Behind the screen they gaze upon, there is an entirely different set of puppets, envisioned and created by the British company Improbable Theatre and various collaborators from other corners of the world. This week-end, the Walker will host the first showing of their latest work-in-progress The Devil and Mister Punch.
I had the good fortune to peek at a rehearsal for their newest theatrical adventure and I can’t wait to see more.
Perhaps I should confess. Even if I hadn’t had the opportunity to peruse the giant table of puppet heads, watch director Julian Crouch and performers work on a scene where Mr. Punch tosses his baby out the window and chat with costumers who were sewing charmingly tiny suits for puppets to wear, I would still be tremendously curious to see this piece.
Improbable has a way of making stage magic from very simple materials. 70 Knotting Hill was the story of a haunted house created mostly with sticky tape. In their piece Spirit, an ensemble of just three actors sometimes animated puppets with heads as absurd as bread, cameras or guns on the simplest of stages. With Animo, Improbable recruited the help of local performers and improvised the entire show on the spot.
They’ve also done work on a very large scale, Satyagraha was a collaboration that included opera singers and aerialists.
What’s exciting about Mr.

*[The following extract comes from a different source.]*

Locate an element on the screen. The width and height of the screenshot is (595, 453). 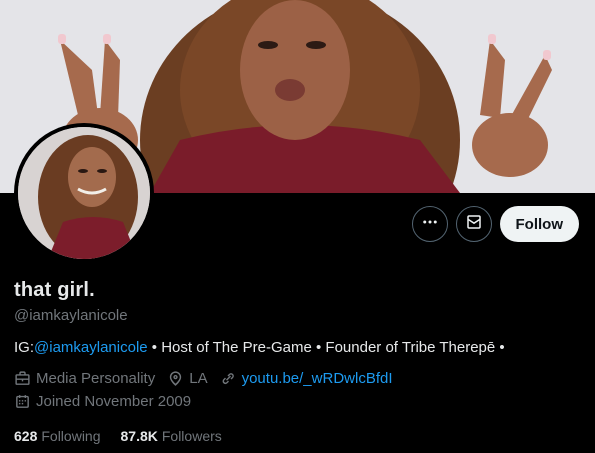
avatar-image is located at coordinates (84, 193).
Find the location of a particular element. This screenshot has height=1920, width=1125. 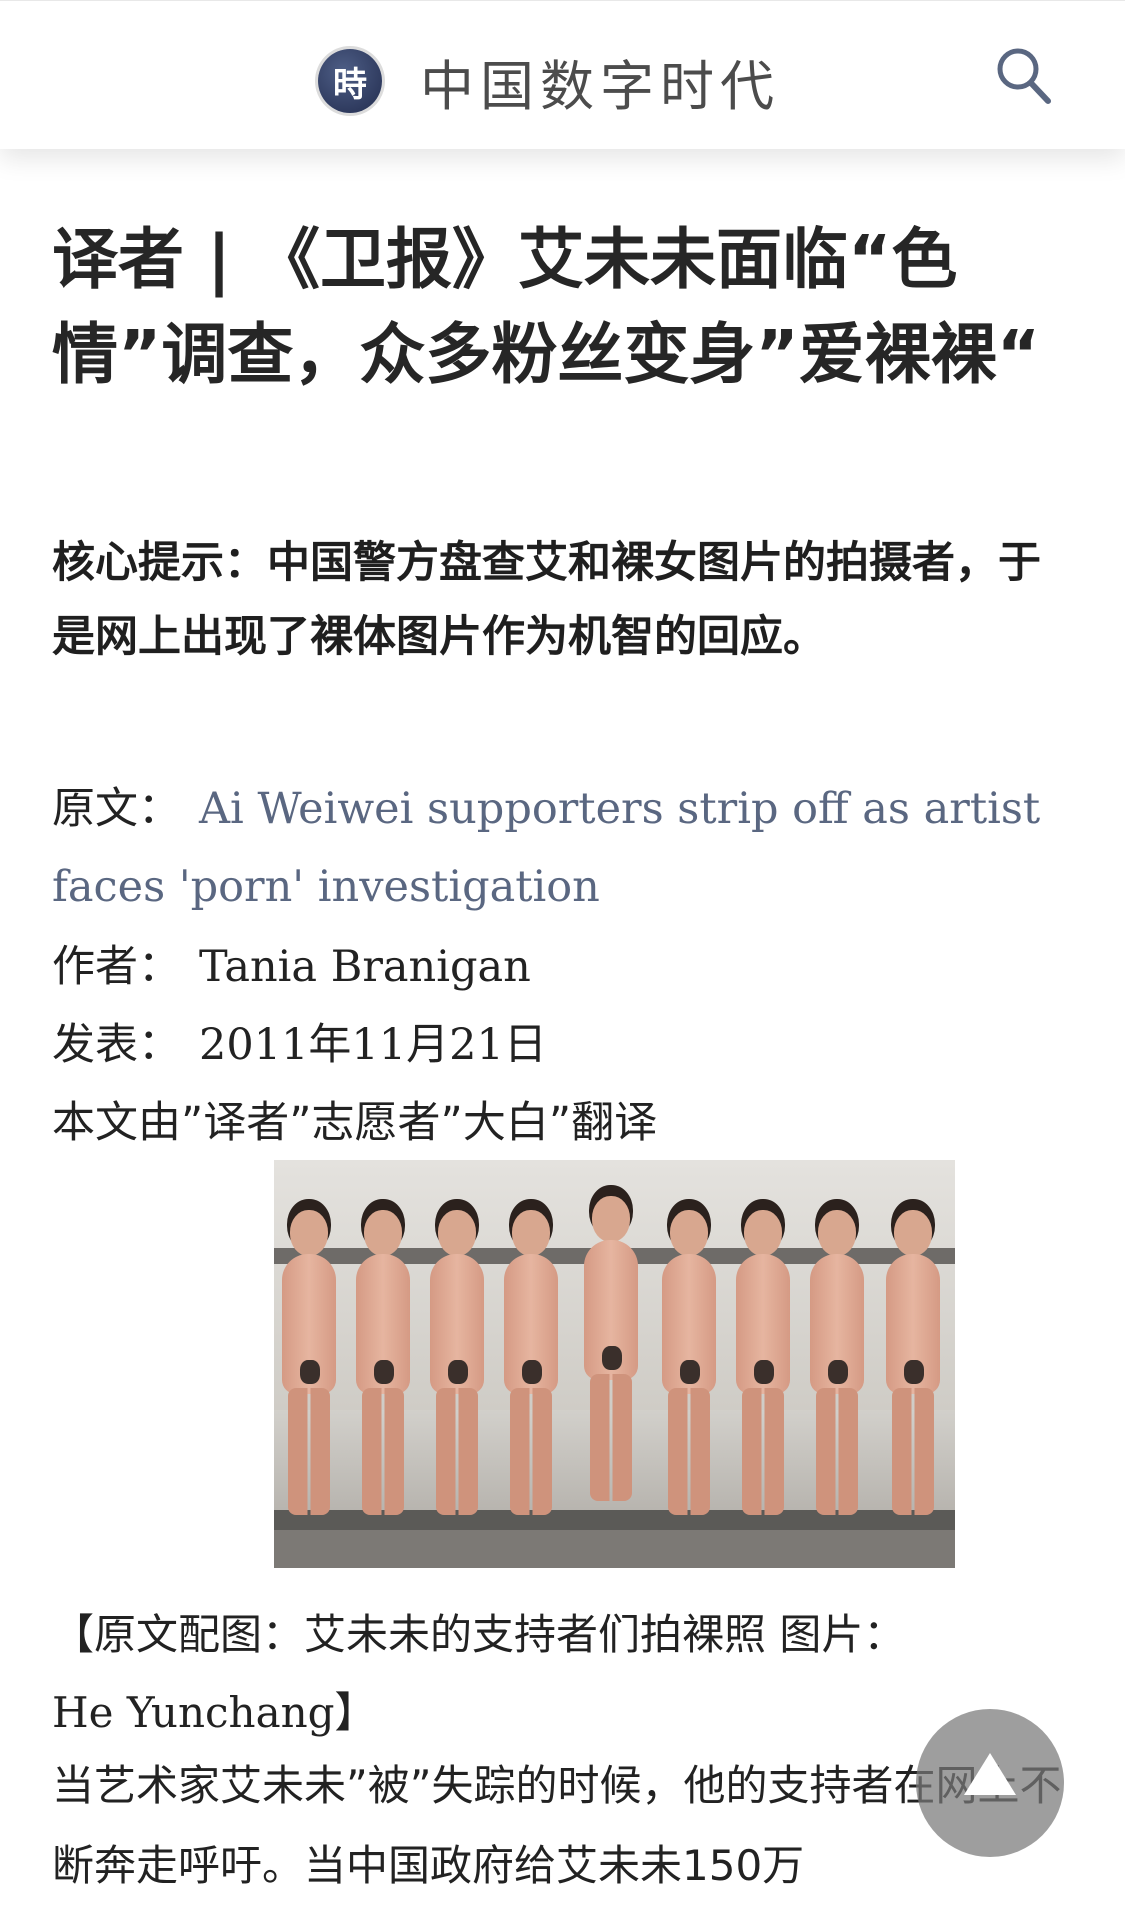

Punch is that the audience gets to be close to the company (we’ll sit in the space that is the McGuire stage) and we’ll watch a performance of a work that is not yet finished. Though the team has been experimenting with ideas for over a year, the piece will undergo a more lengthy period of rehearsal in New York this summer.
And it seems fitting to get a glimpse of this particular piece as it is shaped. Two of the main characters, Punch and Judy, have been featured in puppet shows since the mid-1600s, so they are part of a puppet conversation that has been happening for hundreds of years. But on the hands of Improbable Theatre’s puppeteers we are sure to see them in a new light.